No que diz respeito à "inconsistência" de Trump, Abrahms de novo tem uma opinião distinta: "A consistência ideológica não é um critério importante para um bom líder. Prefiro as pessoas que são pragmáticas e que mudam de opinião com base em novas informações. Gostava de Obama exatamente por isso. Toda a gente critica Trump por mudar de opinião, mas, sinceramente, é isso que fazem os líderes espertos", defendem os analistas.
Está longe de ser essa a visão de Daniel Aldrich, que se mostra preocupado com o facto de Trump não procurar ouvir quem conhece as matérias: "Tenho amigos e colegas no Departamento de Estado que me dizem que nunca estiveram tão entediados. Ninguém está a usar a sua experiência e conhecimento."

▶ Dados recolhidos
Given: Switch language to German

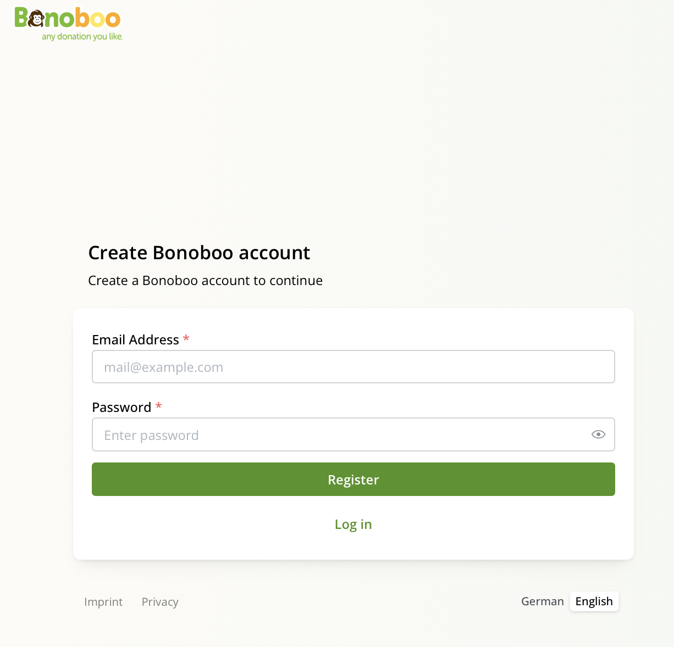Looking at the screenshot, I should point(542,601).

▶ Tarefas a fazer
**1)** No texto sobre Trump, o que dizem a Daniel Aldrich os amigos e colegas que ele tem no Departamento de Estado?
**2)** Continua o texto sobre Trump a partir da última frase.
Não precisas das linhas para nada.

▶ Respostas
**1)** Dizem-lhe que nunca estiveram tão entediados.

**2)**
A guerra com a imprensa foi outra das constantes dos primeiros três meses desta administração. Tanto que hoje o presidente não irá marcar presença no tradicional jantar dos correspondentes, que reúne os jornalistas que diariamente cobrem o que se passa na Casa Branca. Para Max Abrahms, o presidente tem razão nas queixas. "A CNN foi muito hostil quando ele disse que a NATO estava obsoleta, que ia retirar-se do NAFTA e que Assad não devia ser atacado. O que fez Trump? Atacou Assad, diz que afinal talvez seja melhor ficar no NAFTA e já não diz que a NATO é obsoleta. O que fez a comunicação social? Criticou-o por mudar de opinião. A comunicação social irá sempre atacar Trump seja qual for a política", lamenta o analista ao DN. Talvez os jornalistas também sejam escorpiões.